Guardian Digital is proud to be a citizen of the open source community. Some of the open source projects incorporated into EnGarde Secure Linux are detailed on this page. Click here for information on open source projects directly worked on during EnGarde Secure Linux development.

The Linux Kernel
The Linux kernel is the foundation of EnGarde Secure Linux, it provides true multitasking, virtual memory, shared libraries, memory management, and multistack networking including IPv4 and IPv6. Guardian Digital applies security patches to the stock Linux kernel to enhance its already high level of system security, providing a strong foundation for high security implementations.

The GNU C Library
The GNU C Library, or glibc, is the core system library used by EnGarde Secure Linux. It provides the low level system calls and combined with the Linux kernel forms the foundation of EnGarde Secure Linux.

Apache Web Server
The most popular web server on the Internet since 1996, the Apache HTTP Server is the industry standard. More than 70% of the domains on the Internet use Apache to serve their websites.

MySQL Database Server
MySQL is the world's most popular open source database. The 5.0 release includes enterprise features such as stored procedures, triggers, views, and more.

Postfix Mail Transfer Agent
Postfix is a Mail Transfer Agent written to have a strong emphasis on security as well as extremely fast performance.

BIND is the most popular DNS server in use on the Internet, and provides a robust and stable architecture for constructing a domain lookup system. EnGarde Secure Linux includes a specially configured installation of BIND in order to limit security vulnerability exposure.

OpenSSH is an open source protocol suite providing encryption for network services like remote login and remote file transfer.

SELinux is an open source extension to Linux that allows for the creation of a security policy that restricts each application on the system to perform only the actions required for normal operations, thereby preventing the exploitation of many security flaws. EnGarde Secure Linux uses SELinux controls to strictly limit all running applications to provide the highest possible level of security.

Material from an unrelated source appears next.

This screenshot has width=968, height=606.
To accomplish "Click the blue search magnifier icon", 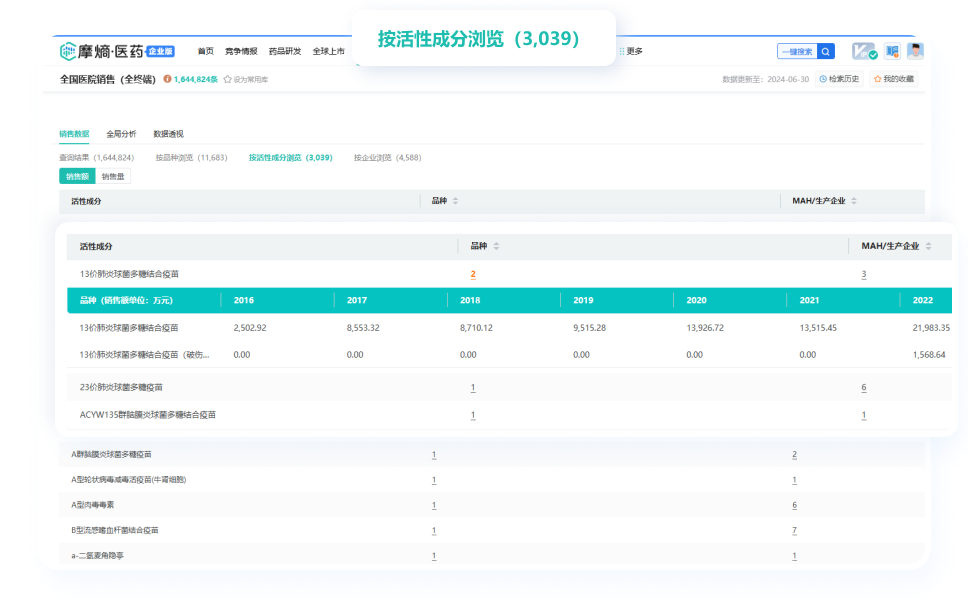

Perl is a popular scripting language ideal for text processing and automation of system administration tasks. Perl is an integral part of the internals of EnGarde Secure Linux.

PHP is a popular scripting language used to build dynamic websites for tasks such as e-commerce, webmail, content management systems and more.

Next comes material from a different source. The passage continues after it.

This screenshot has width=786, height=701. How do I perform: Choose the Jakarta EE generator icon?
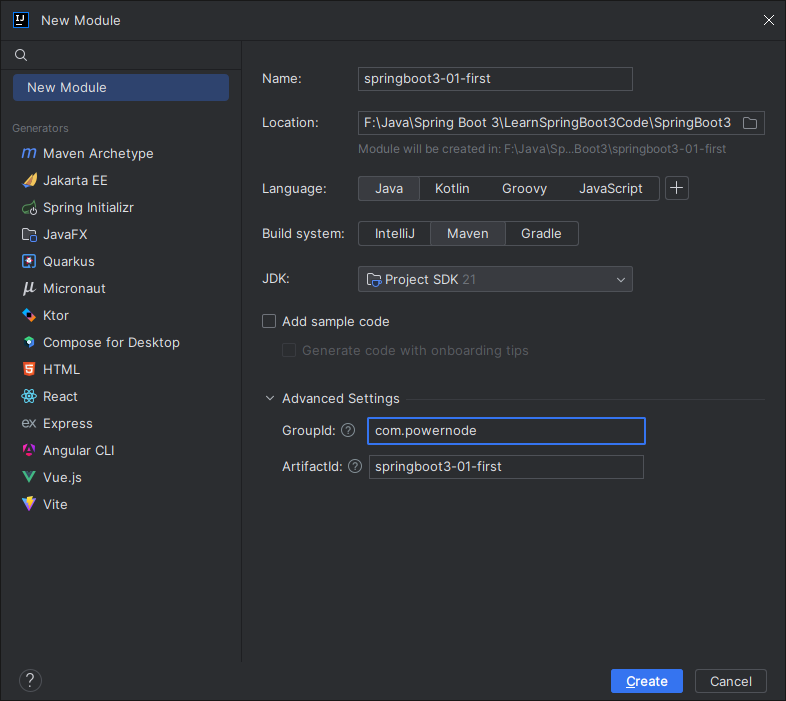click(x=28, y=181)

The most secure and highly scalable open source FTP server available, VSFTP was designed from the ground up to be extremely secure and highly reliable. Many of the largest FTP sites on the Internet run VSFTP due to its high level of security and performance.

Snort is an open source network intrusion detection system, capable of performing real-time traffic analysis and packet logging on IP networks. An integral security component to many of Guardian Digital's award-winning security solutions, Snort utilizes protocol analysis functions, content searching/matching applications to proactively detect both common and uncommon Internet attacks such as buffer overflows, stealth port scans, CGI attacks, OS fingerprinting attempts, and much more.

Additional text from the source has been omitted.